Offensive coordinator Bill Musgrave admitted Keenum continues to learn the attack. As he digests new wrinkles, in theory, he will have a better feel for throws not to make. Keenum found that sweet spot last season in Minnesota. He leaned on the running game, something the Broncos, too, possess through two weeks. They rank fourth in carries (30) and yards per attempt (5.23), and second in yards per game (157), fueled by the caffeinated rookie Phillip Lindsay.
"We are better at the offensive line spot this year. We are really well-coached," Joseph said. "Garett (Bolles) is better in his second year. Leary is healthy, and playing good. Matt Paradis has come back from those hip surgeries. Last year he had a slow start. He's healthy. McGovern is playing good football and having Jared (Veldheer) her is a Godsend."
If the Broncos stay potent on the ground, Keenum should be able to protect the ball, and rely on uptempo and play action when needed. Keenum has proven he can make good decisions with the increased pace.
Last season, Keenum starred on the road. In his past six starts in visiting parks, Keenum owns 1,520 passing yards (253.3 per game) with 13 touchdowns and five picks.
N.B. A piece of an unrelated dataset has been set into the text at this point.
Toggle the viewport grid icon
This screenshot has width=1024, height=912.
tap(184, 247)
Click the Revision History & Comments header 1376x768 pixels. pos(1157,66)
He threw only six road interceptions, and opponents sacked him 16 times.
Compare that to the Broncos' cringe-worthy, road performances last season: six touchdowns, 14 interceptions and 28 sacks. Is it any wonder, they went 1-7 on the road?
Keenum enters this game armed with weapons and balance. He also faces a Baltimore team that is difficult to beat at home. The Ravens have long forged an identity around a punishing defense and effective pass rush. Even at 35, Terrell Suggs demands attention, and the challenge to thwart him could become more difficult if Veldheer is unavailable. He missed Wednesday's practice as he remains in the concussion protocol. However, he watched the end of practice, an indication that he's more likely to play Sunday. If Veldheer is out. Billy Turner starts. He played effectively in relief against the Raiders, logging 35 snaps. However, no one is going to confuse the Raiders' rush with Baltimore's.
Sunday represents the type of game the Broncos could not win a year ago. The season started to turn sour with a loss at Buffalo in Week 3, a winnable game overshadowed by the anthem protest and horrible interceptions.
For Keenum, this represents the next step.
“The thing that’s really encouraging is the grit this team has. They’re competitive and keep battling even when things aren’t going their way," general manager John Elway said on 760 AM. "If you have that, you’ll always have a chance to win football games.”
And it starts with the quarterback.
Cornerback Adam Jones, who missed snaps Sunday with tight hamstrings, did not practice. There's no guarantee he plays Sunday. If he doesn't rookie Isaac Yiadom will be active for the first time. ... I gave Keenum a hard time about his running ability. He had a better zinger at me Monday, calling my salmon colored dress shirt and tie "Easter" gear. ... The Broncos are averaging 427.5 yards offense per game.